My first impetus towards reading was the profound, fuzzy-edged discomfort of curiosity. It wouldn’t let me rest, steering me giddily through lumpen Sundays. I would scan my parents’ bookshelves, or those of the local library, pondering the mysteries of cover and title. My selections were often random. Obstinately, I read Shakespeare too young and absorbed almost nothing. I took a turn through 19th century children’s literature, where the unnerving weirdness of Pinocchio gave me a taste for speculative fiction that sent me spiralling gloriously into Stephen King.
A little later I sought even greater variety. I devoured the genre-bending high concept work of China Mieville. I admired how Toni Morrison and Philip Roth entwined the personal and political – the state and the psyche – in their own different ways. I discovered Alice Munro’s knack for articulating little, brittle experiences, and Kazuo Ishiguro’s meditations on repression; they both made me rethink my Bard-induced penchant for reading spectacular prose.
The same curiosity drove me to non-fiction, too. I remember my eyes snagging on a book called Language, Truth and Logic by A. J. Ayer (TL; DR: it defends the principle of verification, the idea that only empirically verifiable statements are meaningful. Goofs: the principle of verification itself is not empirically verifiable). Ayer’s intellectual austerity stood in stark contrast to the multiplicities of literature, but his book began a lifelong fascination with philosophy. I enjoyed thinking about philosophy so much, slowly picking through its heady concepts, that I later became an academic.

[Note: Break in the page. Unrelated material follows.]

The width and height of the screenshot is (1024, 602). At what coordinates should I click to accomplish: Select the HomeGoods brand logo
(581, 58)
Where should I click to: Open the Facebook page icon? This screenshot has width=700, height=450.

I also wrote stories as a child. My first was called The Lion’s Tooth and the Diamond. Handwritten in loopingly illegible text on yellowing paper, it had the dubious distinction of being utterly unpunctuated. I continued to write throughout my teenage years, penning things too awful and derivative to describe, which return to me in the shower as shameful memories.

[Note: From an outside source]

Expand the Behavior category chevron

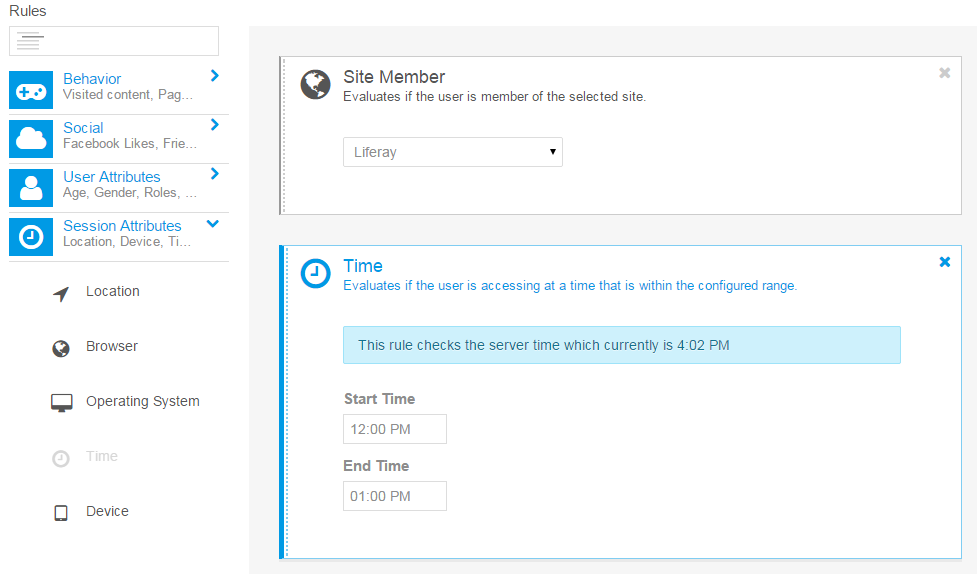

After university I took a break from creative writing to focus on academia – for more than ten years. More recently I felt the overwhelming desire to write fiction again. Why? I suspect it is because I find it hard to read without writing. Because I am unable to love stories from afar; because of the burning, desperate, un-aloof need to participate. Though I fear that answer, untestable as it is, would not satisfy Mr Ayer.